▶ [What is needed] What you need to produce from the material below is an exact transcription of the lines from the one with "Screen dimensions: 355x632" through the one with "This screenshot has width=1195, height=720.", both included, and no other line.
━━━
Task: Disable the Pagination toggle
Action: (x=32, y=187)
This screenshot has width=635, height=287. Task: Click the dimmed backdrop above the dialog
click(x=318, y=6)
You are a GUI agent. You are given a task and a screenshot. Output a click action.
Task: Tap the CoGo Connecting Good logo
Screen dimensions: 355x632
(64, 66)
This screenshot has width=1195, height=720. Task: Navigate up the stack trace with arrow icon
━━━
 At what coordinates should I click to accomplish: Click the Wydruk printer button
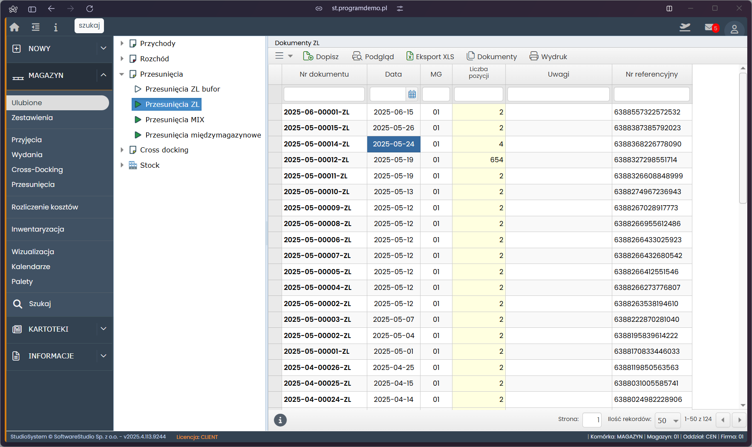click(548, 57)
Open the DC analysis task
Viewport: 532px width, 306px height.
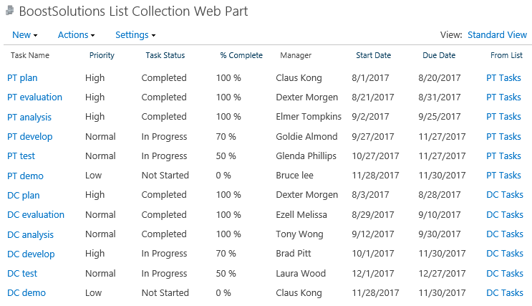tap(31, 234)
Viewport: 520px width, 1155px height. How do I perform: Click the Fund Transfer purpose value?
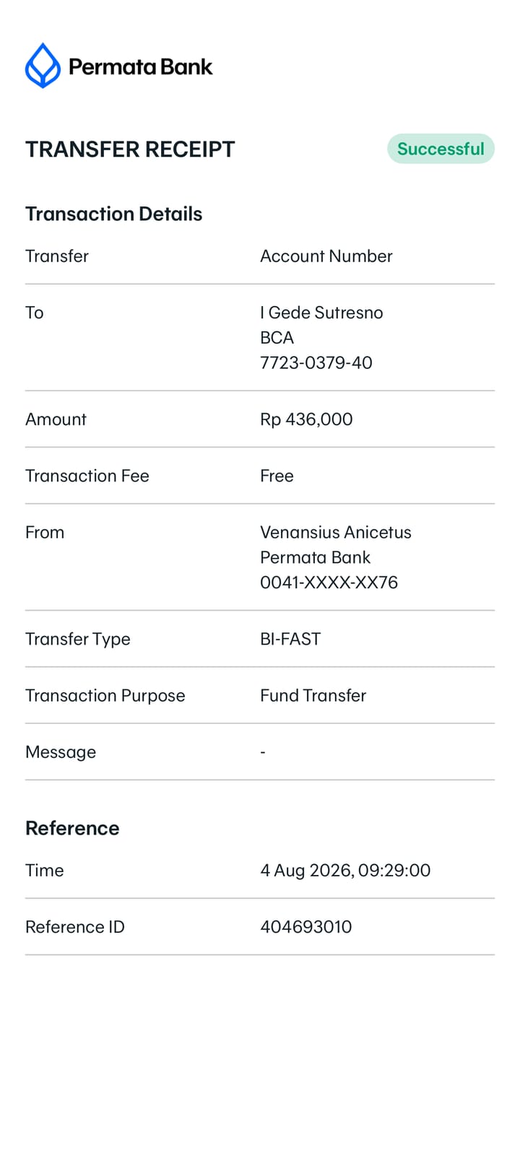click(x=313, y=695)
━━━
▶ [Answer area]
Screen dimensions: 355x632
(64, 66)
This screenshot has width=1195, height=720. Task: Navigate up the stack trace with arrow icon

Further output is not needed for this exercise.